Area: The Identity Theorem (Complex Analysis)
Let D be a non-empty, connected open subset of the Complex Plane and let f be analytic on D. Then the following three statements are equivalent.
- f(z) = 0 for all z in D.
- The set $ S = \{z\in D\mid f(z)=0\}$ contains an accumulation point.
- There exists a point $z_0 \in D$ such that $f^{(n)}(z_0) = 0 \ $ for all $n \geq 0$.
Question: I have been wondering about the second statement.
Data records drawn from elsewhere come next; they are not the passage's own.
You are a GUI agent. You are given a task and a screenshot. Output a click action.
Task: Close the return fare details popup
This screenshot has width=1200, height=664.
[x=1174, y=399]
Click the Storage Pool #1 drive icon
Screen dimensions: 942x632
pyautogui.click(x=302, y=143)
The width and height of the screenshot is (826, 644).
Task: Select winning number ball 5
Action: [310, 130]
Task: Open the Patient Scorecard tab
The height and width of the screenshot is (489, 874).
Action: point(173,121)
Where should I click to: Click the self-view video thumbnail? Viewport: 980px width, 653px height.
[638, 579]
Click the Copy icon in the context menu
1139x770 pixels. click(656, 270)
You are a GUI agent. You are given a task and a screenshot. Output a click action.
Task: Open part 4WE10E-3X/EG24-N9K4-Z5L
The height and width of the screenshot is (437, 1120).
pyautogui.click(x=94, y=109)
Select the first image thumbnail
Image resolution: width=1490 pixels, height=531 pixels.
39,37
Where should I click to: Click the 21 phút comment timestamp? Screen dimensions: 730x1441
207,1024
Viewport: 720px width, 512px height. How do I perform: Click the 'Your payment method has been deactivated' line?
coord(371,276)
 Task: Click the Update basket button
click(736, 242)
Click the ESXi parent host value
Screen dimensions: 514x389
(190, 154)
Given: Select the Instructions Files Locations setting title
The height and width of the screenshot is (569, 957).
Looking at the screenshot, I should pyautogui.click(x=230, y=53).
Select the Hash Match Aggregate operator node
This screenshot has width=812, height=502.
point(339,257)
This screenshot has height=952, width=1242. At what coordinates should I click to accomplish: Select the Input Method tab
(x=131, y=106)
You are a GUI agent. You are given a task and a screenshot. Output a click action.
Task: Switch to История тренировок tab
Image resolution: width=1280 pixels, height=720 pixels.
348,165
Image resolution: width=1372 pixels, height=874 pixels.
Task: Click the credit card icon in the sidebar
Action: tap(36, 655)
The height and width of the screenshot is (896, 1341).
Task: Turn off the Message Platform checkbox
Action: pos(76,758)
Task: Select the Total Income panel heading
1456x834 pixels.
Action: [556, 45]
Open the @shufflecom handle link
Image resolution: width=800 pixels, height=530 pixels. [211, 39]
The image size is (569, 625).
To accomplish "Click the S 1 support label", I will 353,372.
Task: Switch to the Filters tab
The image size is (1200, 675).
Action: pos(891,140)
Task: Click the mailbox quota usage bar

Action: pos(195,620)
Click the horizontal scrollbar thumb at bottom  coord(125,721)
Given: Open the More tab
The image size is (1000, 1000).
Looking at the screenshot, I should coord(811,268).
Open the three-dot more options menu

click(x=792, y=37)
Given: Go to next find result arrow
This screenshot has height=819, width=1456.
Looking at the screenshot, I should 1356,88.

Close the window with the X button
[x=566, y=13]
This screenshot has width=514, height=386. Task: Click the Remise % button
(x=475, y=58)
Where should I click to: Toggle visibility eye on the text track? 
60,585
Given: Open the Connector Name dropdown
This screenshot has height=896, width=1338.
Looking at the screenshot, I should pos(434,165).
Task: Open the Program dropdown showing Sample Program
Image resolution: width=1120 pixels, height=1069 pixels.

Some sources state that the accumulation point of the set S needs to be contained inside of S meanwhile others just state that it needs to be contained inside of D. Which one is right?
I think that this theorem comes from the following: If f is analytic on a domain D and is not equal to zero on the whole domain then the zeros of f is discrete in D. Hence the set of all zeroes for an analytic function are isolated and the set of them can therefore not have a limit point (accumulation point). The only way the set of all zeros (S in the identity theorem) can have a limit point would be if the function is equal to 0 on the whole domain.
Best Answer
It makes no difference. If $S = \{z\in D\mid f(z)=0\}$ has an accumulation point $z_0 \in D$ then $f(z_0) = 0$ because $f$ is continuous, so that $z_0 \in S$.